Castellanos Monzon v De La Roca, --- Fed.Appx. ----, 2018 WL 3471549 (3rd Cir., 2018) [Guatemala] [Petition denied][Remand]




          In Castellanos Monzon v De La Roca, --- Fed.Appx. ----, 2018 WL 3471549 (Mem) (3rd Cir., 2018) Hugo Castellanos Monz√≥n appealed from the denial of his petition for the return of his child, H.C., to Guatemala.

          Castellanos filed his petition with the District Court in 2016, eighteen months after his ex-wife, appellee Ingrid De La Roca, was alleged to have wrongfully removed H.C. to the U.S. without Castellanos’s consent. Castellanos took immediate steps to have H.C. returned by seeking redress from the Guatemalan Central Authority and the U.S. State Department. However, Castellanos failed to commence proceedings within one year of the date of H.C.’s wrongful removal, and, as the Third Circuit held, the District Court correctly applied the relevant statutory provisions for when proceedings are initiated more than a year after a child is removed from the requesting parent.

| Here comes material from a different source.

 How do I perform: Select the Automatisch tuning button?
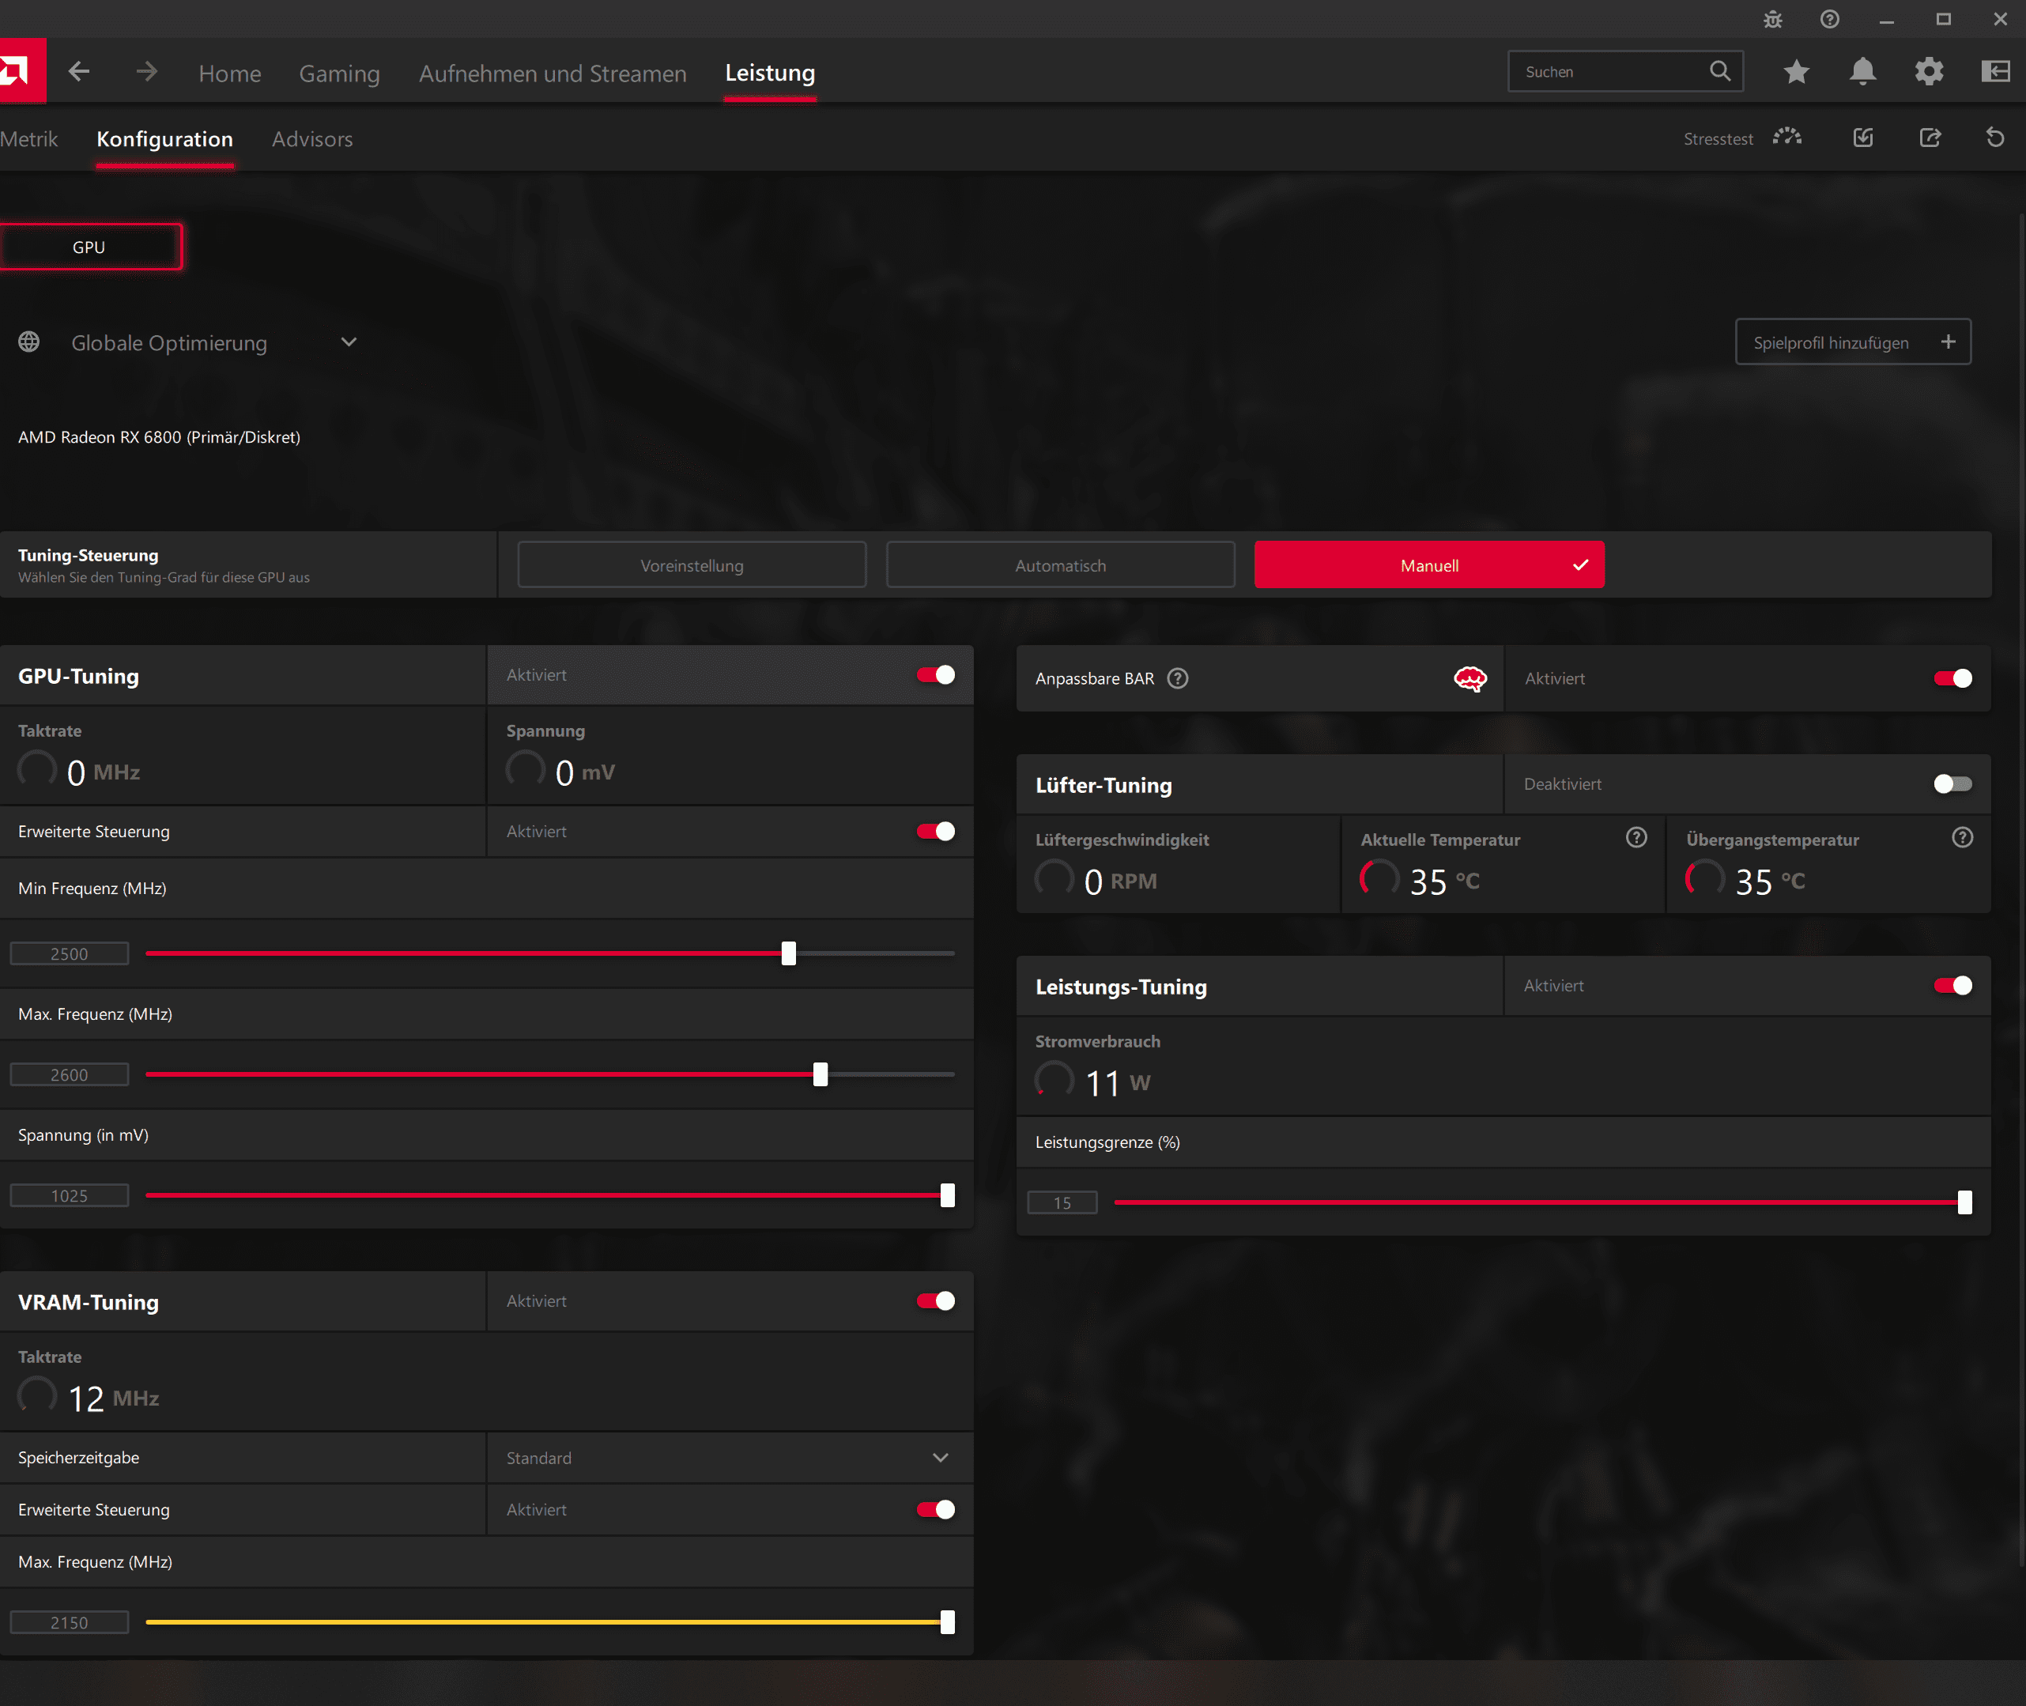1060,566
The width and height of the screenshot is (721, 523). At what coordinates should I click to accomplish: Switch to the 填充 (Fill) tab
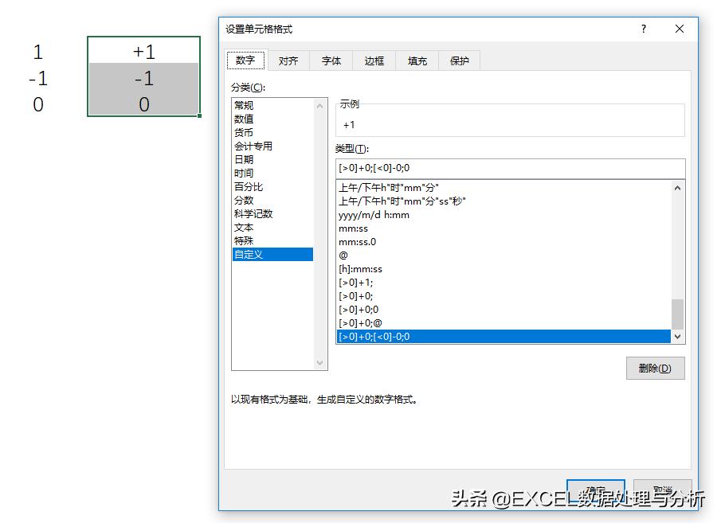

          The Court pointed out that the unambiguous text of ICARA required Castellanos to initiate a “proceeding” in “any court which has jurisdiction of such action,” and it is powerless to stretch that text to include either the Guatemalan Central Authority or the U.S. State Department.

           When proceedings for a petition for the return of a child begin more than one year from the child’s removal, the Convention states that the court “shall order the return of the child,” subject to specific affirmative defenses set forth in § 9003(e). De La Roca, as respondent to Castellanos’s petition, had to establish those defenses according to the burdens of proof specified in subsection (e)(2) of that statute. In   order to defeat Castellanos’s petition for the return of H.C., the statute clearly states that De La Roca had to establish “one of the exceptions set forth in article 13b or 20 of the Convention” “by clear and convincing evidence ... and” that she must establish “any other exception set forth in article 12 or 13 of the Convention” “by a preponderance of the evidence.”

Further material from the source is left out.